## Selected extract
%%

- Born: September 30, 1933 Chicago, Illinois, United States
- Died: May 24, 1989 (aged 55)
- Genres: Jazz
- Occupation: Drummer
- Formerly of: Air, Fred Anderson, Creative Construction Company

= Steve McCall (drummer) =

American jazz drummer (1933–1989)

Steve McCall (September 30, 1933 – May 24, 1989) was an American jazz drummer.

==Biography==
McCall was born in Chicago, Illinois, United States. As a young child, he "experienced a musical epiphany" when he was given an opportunity to play a drum in Chicago's annual Bud Billiken Parade. As a teenager, he attended Englewood High School in Chicago and studied music theory, Latin percussion, and classical percussion. After high school, he left to join the U. S. Air Force, then, in 1954, returned to Chicago, where he took a job in the airline industry. He soon bought his first drum set and began using free air travel passes to study with drummer Charles "Specs" Wright in Philadelphia. He also began freelancing, playing with Lucky Carmichael, Booker Ervin, Charles Stepney, Gene Shaw, and Ramsey Lewis.

In 1961, McCall befriended pianist Muhal Richard Abrams, and began playing with Abrams' Experimental Band, which brought him into contact with like-minded Chicago-based musicians. Over the coming years the two also played in a trio format with multi-instrumentalist Donald Rafael Garrett, and well as in a quintet which included Garrett plus saxophonists Gene Dinwiddie and Roscoe Mitchell. McCall went on to become one of the founders of the AACM, established in 1965, initially serving as treasurer. During the mid-1960s, he continued to freelance with musicians and groups in a wide range of styles, from blues to bop to free jazz. In 1966, he participated in the recording of Joseph Jarman's debut album Song For.

In 1967, McCall moved to Amsterdam, the first AACM member to visit Europe, and was soon playing with expatriates such as Don Byas and Dexter Gordon. In 1968, he began playing in a group led by Marion Brown, featuring Gunter Hampel, Ambrose Jackson, and Barre Phillips. McCall would go on to record five albums with Brown. That year, McCall moved to Paris and joined an existing group whose members were Anthony Braxton, Leo Smith, and Leroy Jenkins. (The Braxton/Smith/Jenkins trio had recently completed work on the album 3 Compositions of New Jazz). Together, the four recorded the albums Anthony Braxton and This Time... for BYG Actuel. During his stay in Paris, McCall served as a link between the first generation of European free jazz musicians and members of the AACM, playing and recording with Willem Breuker, the Instant Composers Pool, John Surman, Tony Oxley, and Gunter Hampel. Notable albums recorded during this time included Hampel's The 8th Of July 1969, which also featured Braxton and Jeanne Lee, as well as Gittin' to Know Y'All, recorded during the 1969 Baden-Baden Free Jazz Meeting.

%%

## Information provided

%%

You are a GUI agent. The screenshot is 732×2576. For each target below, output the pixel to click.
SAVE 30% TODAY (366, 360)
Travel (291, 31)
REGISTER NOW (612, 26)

%%

## Problems and tasks
**A)** Reproduce everything in the Steve McCall biography from "Steve McCall (September" down to "and Ramsey Lewis.".
**B)** Carry on the Steve McCall biography from the point where it stops.

## Responses in order
**A)**
Steve McCall (September 30, 1933 – May 24, 1989) was an American jazz drummer.

==Biography==
McCall was born in Chicago, Illinois, United States. As a young child, he "experienced a musical epiphany" when he was given an opportunity to play a drum in Chicago's annual Bud Billiken Parade. As a teenager, he attended Englewood High School in Chicago and studied music theory, Latin percussion, and classical percussion. After high school, he left to join the U. S. Air Force, then, in 1954, returned to Chicago, where he took a job in the airline industry. He soon bought his first drum set and began using free air travel passes to study with drummer Charles "Specs" Wright in Philadelphia. He also began freelancing, playing with Lucky Carmichael, Booker Ervin, Charles Stepney, Gene Shaw, and Ramsey Lewis.

**B)**
In 1970, McCall returned to Chicago. In May of that year, he reunited with Braxton, Smith and Jenkins, forming a group which also included Muhal Richard Abrams and Richard Davis, and which became known as the Creative Construction Company. The group performed a concert at the Peace Church in New York City, a recording of which was released in two volumes. That summer, McCall also recorded the album The Chase! with Dexter Gordon and Gene Ammons. The following year, he played with Henry Threadgill and Fred Hopkins in a short-lived trio called Reflection. The group would later reunite under the name Air. In 1972, McCall played with both the Fred Anderson quartet and the Muhal Richard Abrams Sextet.

In 1974, McCall moved back to Europe. He then returned to the United States in 1975, moving to New York City and reuniting with Threadgill and Hopkins. The trio, now called Air, would go on to record eleven albums, with McCall participating in all but the last two. During the mid to late 1970s, McCall also performed and recorded with Abrams, Billy Bang, Arthur Blythe, Ted Curson, Chico Freeman, Cecil McBee, and Butch Morris. During the early 1980s, he recorded a number of albums with David Murray, and in the mid-1980s, he joined Cecil Taylor's group, recording Olu Iwa, and worked with Roscoe Mitchell again, recording The Flow of Things.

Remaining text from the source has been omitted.